__Aim of the task__
Go through the entries below and work out how many lines include "chevron". Answer with the number only.

__Information provided__
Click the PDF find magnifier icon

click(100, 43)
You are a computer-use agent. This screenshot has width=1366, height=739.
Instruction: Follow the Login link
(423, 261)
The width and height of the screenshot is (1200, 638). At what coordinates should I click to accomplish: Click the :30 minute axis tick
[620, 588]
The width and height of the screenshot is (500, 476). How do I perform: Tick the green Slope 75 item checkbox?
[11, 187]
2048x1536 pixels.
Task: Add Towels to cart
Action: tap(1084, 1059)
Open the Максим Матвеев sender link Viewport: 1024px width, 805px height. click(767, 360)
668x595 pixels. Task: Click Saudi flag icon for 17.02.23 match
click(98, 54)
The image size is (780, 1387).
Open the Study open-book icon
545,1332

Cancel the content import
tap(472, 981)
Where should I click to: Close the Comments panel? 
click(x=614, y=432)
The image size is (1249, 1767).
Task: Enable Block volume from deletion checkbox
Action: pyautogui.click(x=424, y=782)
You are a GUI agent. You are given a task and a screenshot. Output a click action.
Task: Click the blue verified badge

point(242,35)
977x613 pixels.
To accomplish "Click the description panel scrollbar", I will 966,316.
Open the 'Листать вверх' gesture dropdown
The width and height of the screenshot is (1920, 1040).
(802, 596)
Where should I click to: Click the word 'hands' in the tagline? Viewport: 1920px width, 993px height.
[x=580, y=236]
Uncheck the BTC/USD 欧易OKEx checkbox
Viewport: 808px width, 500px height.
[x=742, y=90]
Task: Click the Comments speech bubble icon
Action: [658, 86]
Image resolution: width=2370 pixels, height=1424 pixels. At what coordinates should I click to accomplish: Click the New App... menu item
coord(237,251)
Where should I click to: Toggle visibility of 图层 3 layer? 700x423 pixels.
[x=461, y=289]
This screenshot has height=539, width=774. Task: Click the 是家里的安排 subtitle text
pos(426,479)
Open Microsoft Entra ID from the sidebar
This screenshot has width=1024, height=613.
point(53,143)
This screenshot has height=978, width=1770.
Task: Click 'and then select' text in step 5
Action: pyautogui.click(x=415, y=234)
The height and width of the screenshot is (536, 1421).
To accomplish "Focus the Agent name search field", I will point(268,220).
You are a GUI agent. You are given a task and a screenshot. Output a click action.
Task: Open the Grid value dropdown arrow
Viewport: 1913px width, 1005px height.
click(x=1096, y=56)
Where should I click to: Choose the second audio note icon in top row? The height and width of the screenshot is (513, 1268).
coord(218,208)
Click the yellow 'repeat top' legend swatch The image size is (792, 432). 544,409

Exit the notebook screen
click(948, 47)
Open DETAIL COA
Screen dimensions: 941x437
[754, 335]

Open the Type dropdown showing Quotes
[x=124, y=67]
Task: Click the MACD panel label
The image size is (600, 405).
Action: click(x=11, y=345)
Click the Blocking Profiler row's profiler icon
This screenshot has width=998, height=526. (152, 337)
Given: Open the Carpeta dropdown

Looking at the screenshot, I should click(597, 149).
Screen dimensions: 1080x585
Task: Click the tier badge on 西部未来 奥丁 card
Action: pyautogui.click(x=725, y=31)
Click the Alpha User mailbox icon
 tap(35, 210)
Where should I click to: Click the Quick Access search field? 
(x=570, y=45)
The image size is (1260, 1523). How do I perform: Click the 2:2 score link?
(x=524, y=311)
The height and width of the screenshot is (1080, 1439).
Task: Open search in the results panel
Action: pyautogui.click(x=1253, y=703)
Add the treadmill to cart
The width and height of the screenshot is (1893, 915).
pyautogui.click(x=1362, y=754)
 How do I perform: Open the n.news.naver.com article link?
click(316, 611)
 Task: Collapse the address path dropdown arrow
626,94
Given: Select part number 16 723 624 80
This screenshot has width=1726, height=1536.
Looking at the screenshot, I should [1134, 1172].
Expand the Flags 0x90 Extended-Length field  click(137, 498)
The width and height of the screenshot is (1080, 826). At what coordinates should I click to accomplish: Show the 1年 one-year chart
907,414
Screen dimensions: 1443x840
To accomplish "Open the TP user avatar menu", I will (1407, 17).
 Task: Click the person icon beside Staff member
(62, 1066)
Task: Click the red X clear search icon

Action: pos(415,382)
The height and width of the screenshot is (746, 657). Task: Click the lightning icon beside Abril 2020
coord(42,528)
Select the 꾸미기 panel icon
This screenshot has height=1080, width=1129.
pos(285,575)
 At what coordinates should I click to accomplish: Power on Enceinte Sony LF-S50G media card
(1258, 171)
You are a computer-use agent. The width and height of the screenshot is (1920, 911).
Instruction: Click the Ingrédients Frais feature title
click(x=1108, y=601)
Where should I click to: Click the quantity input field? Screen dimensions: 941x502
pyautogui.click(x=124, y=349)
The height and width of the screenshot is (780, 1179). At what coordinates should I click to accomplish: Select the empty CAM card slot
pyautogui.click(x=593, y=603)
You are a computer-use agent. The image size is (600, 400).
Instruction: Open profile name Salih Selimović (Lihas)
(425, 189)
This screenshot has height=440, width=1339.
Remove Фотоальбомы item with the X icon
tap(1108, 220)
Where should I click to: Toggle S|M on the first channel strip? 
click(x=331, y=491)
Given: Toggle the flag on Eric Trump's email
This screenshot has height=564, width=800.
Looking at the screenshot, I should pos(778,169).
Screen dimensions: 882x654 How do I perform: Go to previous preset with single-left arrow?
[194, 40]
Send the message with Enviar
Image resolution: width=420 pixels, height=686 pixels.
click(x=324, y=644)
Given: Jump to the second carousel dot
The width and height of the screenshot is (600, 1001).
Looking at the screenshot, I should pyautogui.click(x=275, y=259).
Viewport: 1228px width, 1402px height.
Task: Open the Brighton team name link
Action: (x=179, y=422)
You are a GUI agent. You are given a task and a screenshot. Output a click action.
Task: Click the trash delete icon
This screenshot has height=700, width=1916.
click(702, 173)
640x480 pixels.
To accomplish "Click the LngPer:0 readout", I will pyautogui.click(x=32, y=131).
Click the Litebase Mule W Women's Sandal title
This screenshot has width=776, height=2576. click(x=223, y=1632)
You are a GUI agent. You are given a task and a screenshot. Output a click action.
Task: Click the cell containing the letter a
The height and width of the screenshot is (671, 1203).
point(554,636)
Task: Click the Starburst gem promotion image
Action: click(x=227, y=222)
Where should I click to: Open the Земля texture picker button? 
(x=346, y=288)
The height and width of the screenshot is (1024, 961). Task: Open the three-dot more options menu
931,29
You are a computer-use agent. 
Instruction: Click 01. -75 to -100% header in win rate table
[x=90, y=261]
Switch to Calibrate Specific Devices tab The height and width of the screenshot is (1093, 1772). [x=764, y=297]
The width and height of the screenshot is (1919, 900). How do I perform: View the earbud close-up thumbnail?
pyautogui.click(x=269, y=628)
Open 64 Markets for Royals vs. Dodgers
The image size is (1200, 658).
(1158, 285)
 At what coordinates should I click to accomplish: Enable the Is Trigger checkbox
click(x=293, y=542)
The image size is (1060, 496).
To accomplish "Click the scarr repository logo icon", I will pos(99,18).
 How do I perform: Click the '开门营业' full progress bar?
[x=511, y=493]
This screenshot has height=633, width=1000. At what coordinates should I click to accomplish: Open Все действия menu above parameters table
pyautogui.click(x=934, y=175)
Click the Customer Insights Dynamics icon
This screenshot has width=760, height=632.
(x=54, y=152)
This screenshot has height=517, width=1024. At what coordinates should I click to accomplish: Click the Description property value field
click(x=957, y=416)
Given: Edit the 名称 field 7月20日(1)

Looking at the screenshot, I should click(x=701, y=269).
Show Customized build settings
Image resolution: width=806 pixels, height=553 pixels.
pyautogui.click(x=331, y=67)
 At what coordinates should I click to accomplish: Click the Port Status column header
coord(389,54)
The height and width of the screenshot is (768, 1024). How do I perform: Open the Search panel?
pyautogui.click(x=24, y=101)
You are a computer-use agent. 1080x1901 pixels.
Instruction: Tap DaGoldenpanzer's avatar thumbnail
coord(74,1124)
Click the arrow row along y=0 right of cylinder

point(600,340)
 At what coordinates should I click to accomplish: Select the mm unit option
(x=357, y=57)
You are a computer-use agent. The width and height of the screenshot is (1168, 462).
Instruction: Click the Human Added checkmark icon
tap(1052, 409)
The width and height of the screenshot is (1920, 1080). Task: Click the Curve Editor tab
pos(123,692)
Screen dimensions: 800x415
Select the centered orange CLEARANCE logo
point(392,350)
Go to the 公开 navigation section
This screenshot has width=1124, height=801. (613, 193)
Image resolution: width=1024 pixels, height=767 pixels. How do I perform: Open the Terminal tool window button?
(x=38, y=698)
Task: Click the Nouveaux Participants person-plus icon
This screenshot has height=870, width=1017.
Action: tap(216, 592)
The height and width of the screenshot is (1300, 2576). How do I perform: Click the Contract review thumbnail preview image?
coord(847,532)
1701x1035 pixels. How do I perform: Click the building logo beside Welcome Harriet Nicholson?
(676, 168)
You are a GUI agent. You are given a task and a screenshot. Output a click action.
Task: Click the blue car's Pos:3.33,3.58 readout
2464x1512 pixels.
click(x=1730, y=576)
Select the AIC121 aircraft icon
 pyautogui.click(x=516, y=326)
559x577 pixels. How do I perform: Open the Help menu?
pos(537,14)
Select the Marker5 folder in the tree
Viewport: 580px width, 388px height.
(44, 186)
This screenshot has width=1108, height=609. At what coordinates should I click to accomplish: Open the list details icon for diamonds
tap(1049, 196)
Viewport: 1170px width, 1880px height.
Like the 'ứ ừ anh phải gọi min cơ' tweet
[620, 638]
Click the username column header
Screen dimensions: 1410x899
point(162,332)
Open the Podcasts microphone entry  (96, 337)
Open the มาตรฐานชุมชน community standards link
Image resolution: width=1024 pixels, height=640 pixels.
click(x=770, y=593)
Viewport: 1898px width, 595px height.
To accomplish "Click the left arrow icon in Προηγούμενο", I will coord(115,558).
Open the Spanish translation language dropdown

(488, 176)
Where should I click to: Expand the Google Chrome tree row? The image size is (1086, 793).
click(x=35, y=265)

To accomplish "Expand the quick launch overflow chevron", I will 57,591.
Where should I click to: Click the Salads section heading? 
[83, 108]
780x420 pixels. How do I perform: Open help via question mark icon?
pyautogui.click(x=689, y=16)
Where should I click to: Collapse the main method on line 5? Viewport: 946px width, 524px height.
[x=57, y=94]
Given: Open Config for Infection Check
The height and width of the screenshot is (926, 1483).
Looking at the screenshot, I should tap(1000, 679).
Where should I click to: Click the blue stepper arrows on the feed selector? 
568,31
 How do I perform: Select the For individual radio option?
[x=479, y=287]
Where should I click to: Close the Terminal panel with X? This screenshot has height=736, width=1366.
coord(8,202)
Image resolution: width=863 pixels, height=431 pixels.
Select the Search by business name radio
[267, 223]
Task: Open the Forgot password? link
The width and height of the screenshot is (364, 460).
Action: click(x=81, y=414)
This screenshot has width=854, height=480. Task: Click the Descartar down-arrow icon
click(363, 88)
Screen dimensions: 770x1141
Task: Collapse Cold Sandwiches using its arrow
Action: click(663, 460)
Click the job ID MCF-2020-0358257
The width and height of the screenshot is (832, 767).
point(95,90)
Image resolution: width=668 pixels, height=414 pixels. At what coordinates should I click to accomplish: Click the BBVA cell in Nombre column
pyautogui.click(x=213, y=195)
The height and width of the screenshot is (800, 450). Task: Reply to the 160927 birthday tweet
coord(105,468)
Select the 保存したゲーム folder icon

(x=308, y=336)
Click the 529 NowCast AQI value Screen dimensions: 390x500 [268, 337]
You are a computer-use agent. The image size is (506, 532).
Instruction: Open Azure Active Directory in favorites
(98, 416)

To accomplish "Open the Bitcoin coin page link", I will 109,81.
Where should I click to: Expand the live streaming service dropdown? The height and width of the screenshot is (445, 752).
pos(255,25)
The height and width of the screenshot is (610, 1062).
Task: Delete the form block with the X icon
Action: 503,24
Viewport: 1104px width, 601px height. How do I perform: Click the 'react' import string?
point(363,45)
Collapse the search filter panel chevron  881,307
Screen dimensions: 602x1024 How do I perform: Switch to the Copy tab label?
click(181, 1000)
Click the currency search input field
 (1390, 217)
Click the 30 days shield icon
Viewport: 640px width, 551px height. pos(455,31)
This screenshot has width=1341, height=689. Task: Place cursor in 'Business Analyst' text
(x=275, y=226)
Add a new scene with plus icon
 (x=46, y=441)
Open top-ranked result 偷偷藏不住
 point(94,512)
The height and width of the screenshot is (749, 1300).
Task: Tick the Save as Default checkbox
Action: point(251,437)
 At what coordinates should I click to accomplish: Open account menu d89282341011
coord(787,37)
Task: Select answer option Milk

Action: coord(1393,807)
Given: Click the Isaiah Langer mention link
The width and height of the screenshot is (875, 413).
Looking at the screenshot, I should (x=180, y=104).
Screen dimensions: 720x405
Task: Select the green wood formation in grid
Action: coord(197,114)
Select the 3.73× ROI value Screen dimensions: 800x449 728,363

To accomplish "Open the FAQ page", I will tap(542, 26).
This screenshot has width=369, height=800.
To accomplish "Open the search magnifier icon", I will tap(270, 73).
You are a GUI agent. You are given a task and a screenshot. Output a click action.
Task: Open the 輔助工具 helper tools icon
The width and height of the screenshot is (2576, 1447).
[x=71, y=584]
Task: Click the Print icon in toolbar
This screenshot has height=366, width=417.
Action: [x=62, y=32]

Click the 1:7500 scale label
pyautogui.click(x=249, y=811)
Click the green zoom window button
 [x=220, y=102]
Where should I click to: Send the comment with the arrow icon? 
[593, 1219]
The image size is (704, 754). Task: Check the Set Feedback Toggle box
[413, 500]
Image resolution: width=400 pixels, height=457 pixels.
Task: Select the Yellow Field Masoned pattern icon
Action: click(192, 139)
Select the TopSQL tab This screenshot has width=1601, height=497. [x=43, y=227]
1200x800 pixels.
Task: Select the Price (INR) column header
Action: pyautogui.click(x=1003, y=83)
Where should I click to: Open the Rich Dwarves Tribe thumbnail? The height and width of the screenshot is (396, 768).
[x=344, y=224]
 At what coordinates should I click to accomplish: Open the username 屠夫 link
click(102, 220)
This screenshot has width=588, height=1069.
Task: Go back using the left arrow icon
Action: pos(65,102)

__Solution to this exercise__
2